SUPPLIED RECORDS:
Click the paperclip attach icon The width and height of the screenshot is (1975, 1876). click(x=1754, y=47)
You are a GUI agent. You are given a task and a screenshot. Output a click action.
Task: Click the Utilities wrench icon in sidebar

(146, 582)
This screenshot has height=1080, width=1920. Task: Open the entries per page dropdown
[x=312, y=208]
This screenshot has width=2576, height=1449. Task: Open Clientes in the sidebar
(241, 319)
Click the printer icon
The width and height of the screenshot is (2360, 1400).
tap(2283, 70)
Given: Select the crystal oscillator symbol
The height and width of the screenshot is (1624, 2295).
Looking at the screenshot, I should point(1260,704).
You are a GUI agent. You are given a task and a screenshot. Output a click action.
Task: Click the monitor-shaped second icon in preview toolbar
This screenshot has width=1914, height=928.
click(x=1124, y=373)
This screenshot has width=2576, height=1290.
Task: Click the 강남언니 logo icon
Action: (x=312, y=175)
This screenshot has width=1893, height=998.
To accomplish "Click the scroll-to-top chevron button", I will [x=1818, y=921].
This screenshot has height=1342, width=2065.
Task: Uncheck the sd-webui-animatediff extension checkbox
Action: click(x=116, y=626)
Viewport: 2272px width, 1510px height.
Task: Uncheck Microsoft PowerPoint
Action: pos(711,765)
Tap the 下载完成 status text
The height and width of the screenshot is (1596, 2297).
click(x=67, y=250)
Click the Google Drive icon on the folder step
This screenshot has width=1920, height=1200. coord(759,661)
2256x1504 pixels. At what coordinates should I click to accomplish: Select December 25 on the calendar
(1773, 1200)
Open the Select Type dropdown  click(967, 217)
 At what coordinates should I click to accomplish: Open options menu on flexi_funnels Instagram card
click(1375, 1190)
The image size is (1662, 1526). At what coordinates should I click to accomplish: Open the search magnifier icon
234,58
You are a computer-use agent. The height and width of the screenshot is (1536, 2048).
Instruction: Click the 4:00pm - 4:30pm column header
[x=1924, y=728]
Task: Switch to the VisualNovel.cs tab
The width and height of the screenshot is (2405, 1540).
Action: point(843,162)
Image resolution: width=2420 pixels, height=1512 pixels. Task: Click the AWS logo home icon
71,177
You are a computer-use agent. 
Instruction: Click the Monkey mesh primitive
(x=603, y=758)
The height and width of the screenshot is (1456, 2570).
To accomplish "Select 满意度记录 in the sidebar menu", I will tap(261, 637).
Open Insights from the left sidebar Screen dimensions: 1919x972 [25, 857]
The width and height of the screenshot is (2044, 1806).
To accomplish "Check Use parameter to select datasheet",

EXERCISE AIM:
Which lines of the records contain "agent"? Show each of them.

PROBLEM SOLUTION:
You are a GUI agent. You are given a task and a screenshot. Output a click action.
You are a GUI agent. You are given a task and a screenshot. Output a click action.
You are a computer-use agent. The height and width of the screenshot is (1536, 2048).
You are a computer-use agent. 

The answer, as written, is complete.